MATERIAL FOR THIS EXERCISE
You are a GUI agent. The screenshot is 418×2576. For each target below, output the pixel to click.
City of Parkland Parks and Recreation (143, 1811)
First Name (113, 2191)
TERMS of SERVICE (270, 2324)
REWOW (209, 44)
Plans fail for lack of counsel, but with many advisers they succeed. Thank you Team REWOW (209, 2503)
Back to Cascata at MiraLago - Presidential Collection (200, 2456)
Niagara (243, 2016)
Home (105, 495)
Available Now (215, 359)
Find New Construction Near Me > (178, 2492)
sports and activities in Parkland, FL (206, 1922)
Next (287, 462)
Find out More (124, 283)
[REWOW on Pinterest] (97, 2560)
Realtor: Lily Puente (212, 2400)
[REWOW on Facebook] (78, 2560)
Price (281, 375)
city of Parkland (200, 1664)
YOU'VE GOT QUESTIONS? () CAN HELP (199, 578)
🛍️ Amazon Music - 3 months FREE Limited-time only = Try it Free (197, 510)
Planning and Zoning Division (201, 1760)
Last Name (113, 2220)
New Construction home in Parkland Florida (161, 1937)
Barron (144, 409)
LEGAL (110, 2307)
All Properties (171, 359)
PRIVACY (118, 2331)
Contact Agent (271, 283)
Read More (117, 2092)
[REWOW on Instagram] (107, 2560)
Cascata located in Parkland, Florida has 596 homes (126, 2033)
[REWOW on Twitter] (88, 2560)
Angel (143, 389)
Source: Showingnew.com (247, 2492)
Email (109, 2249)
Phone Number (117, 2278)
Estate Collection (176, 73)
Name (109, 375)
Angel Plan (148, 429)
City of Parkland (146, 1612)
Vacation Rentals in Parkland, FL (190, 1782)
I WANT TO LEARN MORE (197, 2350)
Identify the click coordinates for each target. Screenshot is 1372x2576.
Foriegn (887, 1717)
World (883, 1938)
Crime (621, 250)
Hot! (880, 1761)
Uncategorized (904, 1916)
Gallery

EXERCISE DIRECTIONS
The data above should be duplicated exactly and completely.

OUTPUT FOR THIS EXERCISE
You are a GUI agent. The screenshot is 418×2576. For each target below, output the pixel to click.
City of Parkland Parks and Recreation (143, 1811)
First Name (113, 2191)
TERMS of SERVICE (270, 2324)
REWOW (209, 44)
Plans fail for lack of counsel, but with many advisers they succeed. Thank you Team REWOW (209, 2503)
Back to Cascata at MiraLago - Presidential Collection (200, 2456)
Niagara (243, 2016)
Home (105, 495)
Available Now (215, 359)
Find New Construction Near Me > (178, 2492)
sports and activities in Parkland, FL (206, 1922)
Next (287, 462)
Find out More (124, 283)
[REWOW on Pinterest] (97, 2560)
Realtor: Lily Puente (212, 2400)
[REWOW on Facebook] (78, 2560)
Price (281, 375)
city of Parkland (200, 1664)
YOU'VE GOT QUESTIONS? () CAN HELP (199, 578)
🛍️ Amazon Music - 3 months FREE Limited-time only = Try it Free (197, 510)
Planning and Zoning Division (201, 1760)
Last Name (113, 2220)
New Construction home in Parkland Florida (161, 1937)
Barron (144, 409)
LEGAL (110, 2307)
All Properties (171, 359)
PRIVACY (118, 2331)
Contact Agent (271, 283)
Read More (117, 2092)
[REWOW on Instagram] (107, 2560)
Cascata located in Parkland, Florida has 596 homes (126, 2033)
[REWOW on Twitter] (88, 2560)
Angel (143, 389)
Source: Showingnew.com (247, 2492)
Email (109, 2249)
Phone Number (117, 2278)
Estate Collection (176, 73)
Name (109, 375)
Angel Plan (148, 429)
City of Parkland (146, 1612)
Vacation Rentals in Parkland, FL (190, 1782)
I WANT TO LEARN MORE (197, 2350)
Identify the click coordinates for each target. Screenshot is 1372x2576.
Foriegn (887, 1717)
World (883, 1938)
Crime (621, 250)
Hot! (880, 1761)
Uncategorized (904, 1916)
Gallery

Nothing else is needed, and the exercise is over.